Australia will go into their Ashes campaign in Britain with customary cocky confidence, having swept England 5-0 when they toured Down Under in the 2013-14 summer – not to mention England’s diabolical World Cup campaign which saw the heavyweights head home before the knockout stages.
But the Aussie tourists will be keeping a keen eye on a player who was incongruously left out of that World Cup squad: New Zealand-born all-rounder Ben Stokes.
The 24-year-old, who moved to the UK at the age of 12 when his Rugby League coach father, former Kiwi Test prop Gerard, took up a position with Workington Town, has been in scintillating touch since his shock omission.
Stokes responded to the snub with 15 sixes in a stunning 151 not out for England Lions in an ODI against South Africa A. After a solid Test series on tour for England against West Indies in April, the redheaded tyro was sensational in the spectacular first-Test triumph over in-form New Zealand at Lord’s.
He earned comparisons with England all-rounder greats – and Ashes heroes – Ian Botham and Andrew Flintoff after belting 92 off 94 balls in the first innings, bludgeoning the fastest-ever century at Lord’s (85 balls) in England’s second dig, and taking 3/38 in the fourth innings as the hosts snared a superb 124-run win.
Botham endorsed Stokes as England’s trump this week as the first Ashes Test in Cardiff loomed.
“I think Ben Stokes is the real thing,” Botham said. “I think he’s got the right attitude, he’s a tough competitor and is a good enough bowler and good enough batsman. He didn’t have much luck with the ball in the Tests v New Zealand – had a few catches dropped off him – but that can suddenly change.”
Like his game-changing predecessors, Stokes is a lionhearted performer with a fierce temperament who refuses to take a backwards step – key individual ingredients against an Australian outfit that has repeatedly shown in recent times that toning down their aggression or sledging is not on their agenda.

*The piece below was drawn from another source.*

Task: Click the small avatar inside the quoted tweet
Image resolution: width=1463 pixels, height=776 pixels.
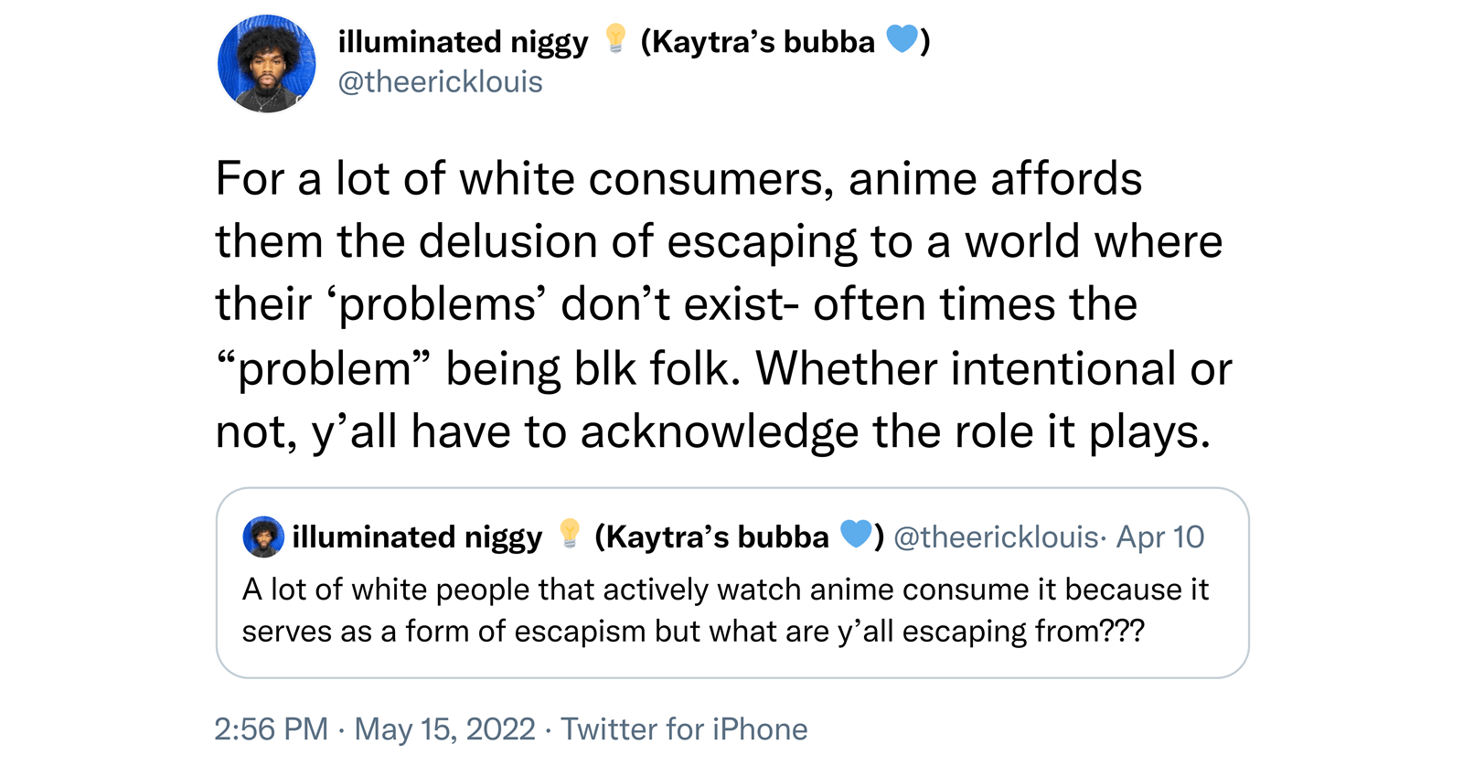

Australia are familiar with Stokes’ talents – his plucky performances as a Test newcomer were a rare highlight of England’s woeful 2013/14 Ashes campaign. He hit a maiden ton (120) in Perth and took 6/99 in an innings at the SCG, finishing the series with 279 runs at 34.88 and 15 wickets at 32.8 in four outings.
Stokes was one of the few Poms to stand tall in the face of the Mitchell Johnson-led bowling onslaught and consistent verbal tirade the Aussies harangued the embattled tourists with.
England’s recent return to form – with Stokes at the forefront – will perhaps have the Australian side slightly edgy. They have lost their last three Ashes series on British soil, winning just two, losing seven and drawing six matches on the 2005, ’09 and ’13 tours. Meanwhile, a mismatched two-Test series in the Caribbean was hardly the ideal preparation.
And if Stokes can have a Botham- or Flintoff-like influence on this series, rank outsiders England will charge back into contention to reclaim the sacred urn.
The first Test of the five-match series begins at Cardiff’s Sophia Gardens on Wednesday, 8.00pm AEST.